Ticks are active all year and can be found in all sorts of habitats, but this is considered tick season and DNREC is specifically cautioning people who venture into wooded areas.
Delaware launched its tick program two years ago and just announced a new informative website.
Dr. Ashley Kennedy is the state’s tick biologist and runs about 15 monitoring sites statewide, taking regular tick surveys to track species and population. She says there’s an uptick in ticks.
“If you look back at historic data from decades ago, we did not have the same diversity and abundance of ticks that we see today," said Kennedy. "So it does seem that some species are expanding their range—perhaps with climate change and land use changes, and it does seem they are growing in numbers as well.”
The Lone Star Tick is the state’s most common tick. It can transmit Erhlichiosis, Tularemia and the meat allergy known as Alpha-gal syndrome. Kennedy says that species wasn’t even in Delaware decades ago.
The black-legged tick is associated with Lyme disease.
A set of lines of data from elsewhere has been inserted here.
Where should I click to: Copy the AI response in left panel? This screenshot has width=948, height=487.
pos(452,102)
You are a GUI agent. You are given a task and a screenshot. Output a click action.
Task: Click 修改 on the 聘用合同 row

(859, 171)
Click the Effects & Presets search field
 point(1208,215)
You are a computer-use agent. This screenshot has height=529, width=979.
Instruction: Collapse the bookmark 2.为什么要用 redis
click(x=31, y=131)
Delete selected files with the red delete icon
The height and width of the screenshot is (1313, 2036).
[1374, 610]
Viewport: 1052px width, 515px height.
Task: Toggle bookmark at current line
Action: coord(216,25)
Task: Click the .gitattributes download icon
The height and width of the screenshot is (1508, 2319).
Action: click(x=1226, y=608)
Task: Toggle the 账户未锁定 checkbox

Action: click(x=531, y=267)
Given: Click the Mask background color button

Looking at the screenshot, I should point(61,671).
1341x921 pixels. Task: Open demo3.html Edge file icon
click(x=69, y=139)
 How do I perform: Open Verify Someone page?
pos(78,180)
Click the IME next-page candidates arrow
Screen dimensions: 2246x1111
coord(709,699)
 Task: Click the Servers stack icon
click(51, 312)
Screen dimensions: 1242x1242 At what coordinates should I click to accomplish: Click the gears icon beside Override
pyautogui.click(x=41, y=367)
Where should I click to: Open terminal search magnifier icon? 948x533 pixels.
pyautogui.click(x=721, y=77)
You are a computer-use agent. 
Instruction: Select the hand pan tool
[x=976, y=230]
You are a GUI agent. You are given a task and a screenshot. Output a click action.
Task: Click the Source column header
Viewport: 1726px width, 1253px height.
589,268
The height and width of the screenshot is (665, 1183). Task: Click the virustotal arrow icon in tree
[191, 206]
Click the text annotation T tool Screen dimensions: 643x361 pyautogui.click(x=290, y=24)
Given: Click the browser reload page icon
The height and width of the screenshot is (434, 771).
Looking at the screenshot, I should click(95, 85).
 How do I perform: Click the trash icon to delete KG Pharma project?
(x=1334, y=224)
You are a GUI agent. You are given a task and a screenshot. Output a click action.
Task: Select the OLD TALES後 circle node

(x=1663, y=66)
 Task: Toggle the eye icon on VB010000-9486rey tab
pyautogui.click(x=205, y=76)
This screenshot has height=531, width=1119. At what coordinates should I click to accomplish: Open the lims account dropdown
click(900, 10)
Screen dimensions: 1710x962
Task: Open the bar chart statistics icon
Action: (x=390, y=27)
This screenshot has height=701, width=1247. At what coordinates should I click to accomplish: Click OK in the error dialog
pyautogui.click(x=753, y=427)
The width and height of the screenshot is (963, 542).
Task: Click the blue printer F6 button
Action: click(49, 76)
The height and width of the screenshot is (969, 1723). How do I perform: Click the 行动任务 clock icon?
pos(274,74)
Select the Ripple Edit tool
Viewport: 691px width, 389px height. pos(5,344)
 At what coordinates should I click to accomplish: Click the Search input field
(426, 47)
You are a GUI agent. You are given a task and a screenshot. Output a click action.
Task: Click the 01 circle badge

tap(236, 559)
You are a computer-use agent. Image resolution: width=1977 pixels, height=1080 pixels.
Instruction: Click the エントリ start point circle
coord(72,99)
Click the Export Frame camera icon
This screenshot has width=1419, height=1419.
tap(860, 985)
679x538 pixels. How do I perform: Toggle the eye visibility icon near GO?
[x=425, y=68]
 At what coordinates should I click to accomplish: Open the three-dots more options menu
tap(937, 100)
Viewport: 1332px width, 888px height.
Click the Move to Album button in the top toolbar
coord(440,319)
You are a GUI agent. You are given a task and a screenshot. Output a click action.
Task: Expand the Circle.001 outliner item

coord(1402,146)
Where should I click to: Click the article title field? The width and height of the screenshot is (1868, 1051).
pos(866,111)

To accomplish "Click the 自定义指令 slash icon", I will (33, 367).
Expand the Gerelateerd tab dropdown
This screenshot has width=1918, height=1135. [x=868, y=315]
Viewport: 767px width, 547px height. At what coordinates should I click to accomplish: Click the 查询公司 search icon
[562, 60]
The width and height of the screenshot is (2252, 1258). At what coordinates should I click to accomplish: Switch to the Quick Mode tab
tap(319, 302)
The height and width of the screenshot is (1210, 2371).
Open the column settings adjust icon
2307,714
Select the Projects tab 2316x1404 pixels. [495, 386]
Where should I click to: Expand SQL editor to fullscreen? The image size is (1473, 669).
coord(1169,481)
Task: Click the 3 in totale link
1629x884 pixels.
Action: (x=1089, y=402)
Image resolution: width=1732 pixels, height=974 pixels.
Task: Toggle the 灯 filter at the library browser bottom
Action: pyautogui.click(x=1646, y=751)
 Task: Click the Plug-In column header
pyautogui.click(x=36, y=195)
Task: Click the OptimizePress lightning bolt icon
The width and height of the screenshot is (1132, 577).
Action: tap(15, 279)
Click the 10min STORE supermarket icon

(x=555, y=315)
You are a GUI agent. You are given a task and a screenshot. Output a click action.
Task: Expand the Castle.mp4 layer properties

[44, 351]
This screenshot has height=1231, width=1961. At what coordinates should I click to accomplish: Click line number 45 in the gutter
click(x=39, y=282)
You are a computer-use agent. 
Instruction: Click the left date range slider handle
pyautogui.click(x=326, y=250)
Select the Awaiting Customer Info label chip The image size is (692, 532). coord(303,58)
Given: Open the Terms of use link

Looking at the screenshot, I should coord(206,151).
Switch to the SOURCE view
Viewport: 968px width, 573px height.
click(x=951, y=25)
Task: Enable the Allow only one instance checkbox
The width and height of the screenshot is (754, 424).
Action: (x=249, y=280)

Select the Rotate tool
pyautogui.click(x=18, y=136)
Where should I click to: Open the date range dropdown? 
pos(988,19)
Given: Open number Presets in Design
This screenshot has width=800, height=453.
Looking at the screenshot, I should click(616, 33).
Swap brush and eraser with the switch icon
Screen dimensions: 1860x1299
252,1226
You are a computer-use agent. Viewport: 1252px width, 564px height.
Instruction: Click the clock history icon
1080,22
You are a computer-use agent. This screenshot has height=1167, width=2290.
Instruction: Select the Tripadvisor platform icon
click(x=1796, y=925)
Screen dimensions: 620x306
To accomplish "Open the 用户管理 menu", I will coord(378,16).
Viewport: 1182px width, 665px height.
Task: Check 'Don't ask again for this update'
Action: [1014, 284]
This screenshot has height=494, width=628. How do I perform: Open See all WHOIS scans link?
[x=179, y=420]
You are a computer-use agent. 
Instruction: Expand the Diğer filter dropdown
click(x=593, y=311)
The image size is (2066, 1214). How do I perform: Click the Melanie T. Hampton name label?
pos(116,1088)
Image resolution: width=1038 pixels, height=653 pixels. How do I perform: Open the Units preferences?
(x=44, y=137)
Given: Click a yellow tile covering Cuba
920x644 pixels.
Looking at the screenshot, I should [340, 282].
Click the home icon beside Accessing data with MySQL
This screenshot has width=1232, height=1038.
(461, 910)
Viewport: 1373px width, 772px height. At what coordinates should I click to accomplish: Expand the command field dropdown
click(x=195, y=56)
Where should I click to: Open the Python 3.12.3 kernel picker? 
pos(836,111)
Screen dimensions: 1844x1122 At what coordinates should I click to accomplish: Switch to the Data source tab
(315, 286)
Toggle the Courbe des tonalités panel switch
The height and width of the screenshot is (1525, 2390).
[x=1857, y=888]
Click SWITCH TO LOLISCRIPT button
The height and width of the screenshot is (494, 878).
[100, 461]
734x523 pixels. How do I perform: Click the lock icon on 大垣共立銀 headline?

Delaware usually sees several hundred confirmed cases of Lyme disease each year, one of the highest incidence rates per capita in the country, according to the CDC.
Kenndey recommends performing regular tick checks, wearing boots and clothing that makes it more difficult for them to access your skin.
“There’s kind of this myth that they drop onto us from above like falling out of trees, but they don’t actually climb trees. They stay low to the ground and just kind of climb up on grass and other short vegetation so they can wait for us to walk by so they can grab on,” said Kennedy.
And while people tend to be most cautious in wooded or grassy areas, DNREC notes most bites occur in backyards.